Spinoza decía que cuando imaginamos que alguien a quien nos representamos como semejante experimenta un afecto, somos afectados entonces por algo similar. Para que esto suceda, agrega, ese otro debe ser construido a través de un proceso de identificación imaginaria. Solo se puede establecer una relación de empatía con quien, más allá de las diferencias, nos sentimos parte de lo mismo. De modo que el intelecto, el entendimiento digamos, ocupa un rol menor en esta mímesis sensible de la que habla Spinoza. Ella no se activa al entender al otro como un semejante, sino al imaginarlo como tal.

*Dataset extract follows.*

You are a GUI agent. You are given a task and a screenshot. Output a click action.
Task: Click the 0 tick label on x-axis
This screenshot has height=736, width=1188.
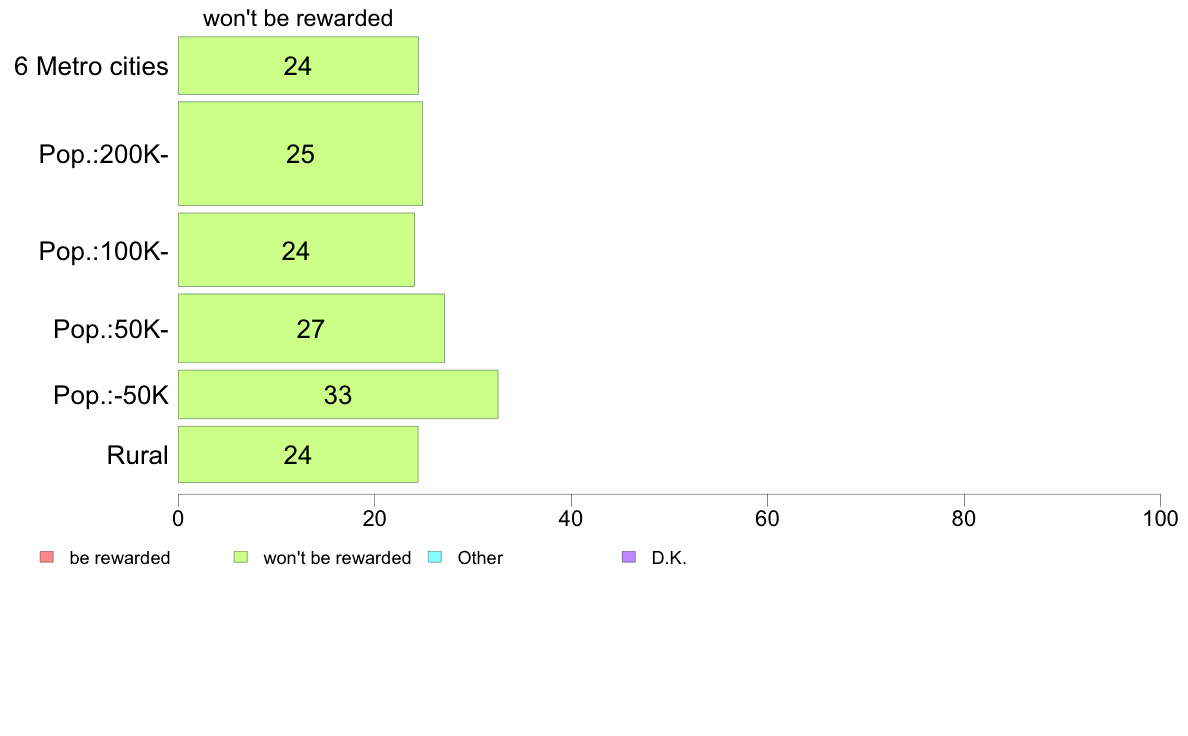point(178,518)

En su libro sobre Simón Rodríguez, Rozitchner descubre en la empatía ciertas claves para la elaboración de un saber político e histórico. Sentir el sufrimiento del otro como propio es la clave fundamental que da sentido a toda vida: saber si nuestro propio cuerpo pudo ser el lugar de una acogida cálida donde el otro tiene para mí un valor semejante al de mi propia vida. No sabe el que quiere saber sino el que se atrevió a sentir el sufrimiento ajeno como propio. No hay elaboración de sentidos y significados históricos sin que el sentir del otro participe de ella. Por eso es que el sujeto encerrado sobre sí mismo no es capaz de elaborar nada.
En una entrevista televisiva, Louie C.K. sostiene que los teléfonos celulares atentan contra la capacidad de la gente de experimentar empatía. Los niños, cuenta, suelen hacer uso de una especie de crueldad que no deja de ser un modo de probar en los otros los efectos de sus propias acciones. Miran a otro chico y le dicen: “sos gordo”. Después ven arrugarse la cara del otro chico y piensan: “no se siente bien hacer que a otra persona le pase eso”. Tienen que empezar probando lo cruel. Pero cuando escriben “sos gordo” y no ven la reacción, después piensan: “eso fue divertido, me gustó”. Esta idea de Louie permite enlazar lo afirmado por Spinoza con lo de Rozitchner. En tanto dejan de lado la percepción del cuerpo concreto del otro, las interacciones virtuales dan lugar a percepciones abstractas donde cada uno de nosotros, en su soledad frente a la pantalla, desconoce los efectos de lo que genera.
Habría entonces una doble operación. Por un lado, el otro desaparece de la percepción sensible y solo se lo reconoce en la disposición abstracta que otorgan las reglas y posibilidades de las redes. Solo se reconoce al otro en tanto pueda participar del código estipulado por las plataformas. En ese universo, aparentemente lleno de gente, no hay una sola mueca, ni siquiera un silencio, que permita comprender el alcance real de lo que hacemos. Esta existencia avatarizada de los otros atenta contra la capacidad de imaginar al otro como semejante, es decir, de establecer afinidades que permitan la elaboración de significaciones y sentidos en común. Por supuesto que esto no es algo absoluto, no es –a pesar de Bifo– el apocalipsis. Pero resulta difícil ignorar esta tendencia cuyos efectos políticos son evidentes. A la percepción abstracta de los otros, le corresponde una imagen de la vida común atravesada por esa misma frialdad indolente.